“Sono alla nona puntata di The Walking Dead e già mi stanno tutti sul cazzo, per la settima stagione (se ci arrivo, ne dubito) prevedo starò lì con sciarpa, striscioni e trombetta stile Curva Sud a fare il tifo sfegatato perché gli zombie organizzino un’edizione di MasterChef con gli umani come pietanze”.

Questo status alla fine era troppo severo. È innegabile che The Walking Dead sia ignorante, nel senso che ignora, e ripetitivo, nel senso che alla lunga du’ palle così inevitabilmente le farà. Ma ha successo non per caso, bensì perché è quello che la gente vuole, che io stesso probabilmente bramo senza nemmeno saperlo, gli zombie tirano sempre, come le tette, non stancano mai. Basta metterli, aggiungendo al tutto professionalità e una patina superficiale di tensione, e funziona. E ovviamente vanno tirati giù, in grosse quantità, senza andare tanto per il sottile. Pronti, partenza, via, è subito il campionato mondiale dell’abbattimento dei buffi camminatori ostinati e numerosi ma poco sagaci. Che sia così piatto e che lo schema non subisca ogni tanto qualche impercettibile variazione a ben guardare non è manco vero, ci sono le dinamiche interne al gruppo – certo, quando non sconfinano nella soap opera – che lo rendono quel minimo interessante, ognuno si piglia la sua (non imprevedibilissima, ci mancherebbe) parte e la porta avanti. Lo psicopatico pragmatico cornificatore che però va fuori controllo per troppo pragmatismo e allora il semipsicopatico buono cornuto è costretto purtroppo ad ammazzarlo, ovviamente dispiacendosene tantissimo, per salvaguardare il gruppo; l’idealista contadino inside che vuole salvare gli zombie nel capanno perché dopotutto sono criature d’iddio e magari si trova la cura che vede la luce e diventa pragmatico; l’altro idealista più lucido e grande oratore che ricorda che sì, l’importante è sopravvivere, ma se poi non si resta umani, come Vik, Pertini e Jim Morrison dicevano sempre, che te ne fai; il bambino petulante cacacazzi che fa il bambino petulante cacacazzi (almeno uno ci deve stare per contratto, a rappresentare quel piccolo spiraglio che resta aperto sul futuro, un futuro migliore pieno di bambini petulanti cacacazzi, com’era una volta); le tizie svenevoli che bramano nichilisticamente la morte perché tanto ormai che vuoi vivere in un mondo così, e allora qualcuno le deve convincere, ecc.

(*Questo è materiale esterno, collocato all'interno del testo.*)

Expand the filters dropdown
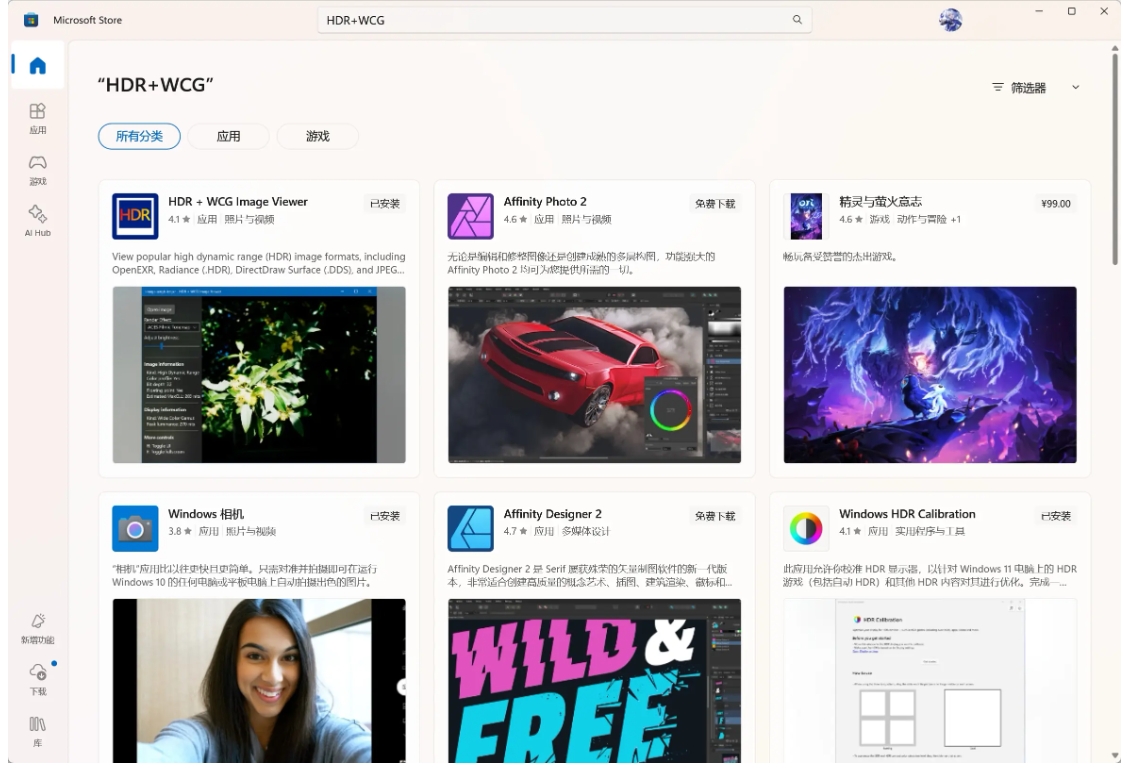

Uno dei migliori momenti si ha quando fucilano ben benino tutti gli zombie del capanno e poi esce, sola soletta, la bambina perduta, zombificata, i realisti ci restano male cinque secondi perché la loro filosofia ne esce chiaramente sconfitta di fronte al gruppo, che li giudica, silenzioso ma implacabile, comunque subito viene seccata anche lei e bon, si passa avanti, come in ogni sano FPS che si rispetti. The Walking Dead è una metafora della vita, appena credi di aver risolto un problema non fai in tempo a goderti quel po’ di sano e meritato relax ché subito se ne ripresenta un altro. Solo che nella vita i problemi un po’ variano, all’improvviso conguaglio del gas formato campo di sterminio segue il tubo del bidet che decide di esplodere nottetempo o lo svegliarsi la mattina con le scorte di caffè esaurite, qua generalmente sono sempre zombie che si susseguono stancamente a quelli appena sterminati, con sempre maggiore e splatteroso sfoggio di prontezza nonché di preparazione paramilitare anche da parte del gentil sesso, inizialmente un po’ schivo (oh, ma quante cacchio di comparse avranno dovuto istruire a zoppicare e tutto? devo trovarmi qualcosa da leggere sulla realizzazione di questa roba). Poi c’è la sigla. Sì, lo so, lodo spesso le sigle delle serie TV. Ma questa merita veramente, per l’inquietudine da supermercato che magneticamente trasmette. Melissa McBride non la reggo, è l’inutilità (il personaggio, ma anche l’attrice, biascica e non si capisce un cazzo); Jeffrey DeMunn grande soprattutto mentre schiatta, a occhi spalancati, barbazza incolta e dentoni gialli, con quell’espressione indecifrabile, dopotutto ancora attaccato alla vita e alla pensione statale nonostante ogni evidenza e la panza dilaniata; Andrew Lincoln sempre con quella faccia da struzzo ubriaco che fissa strabicamente la telecamera (penso primo risultato su Google Immagini) per sottolineare l’alienazione/disperazione o l’e mo’ che cazzo faccio assoluto; ma il migliore di tutti ovviamente resta Jon Bernthal, sempre bisunto e su di giri, la perfetta e insostiuibile incarnazione dell’esaltato guerrafondaio postapocalittico.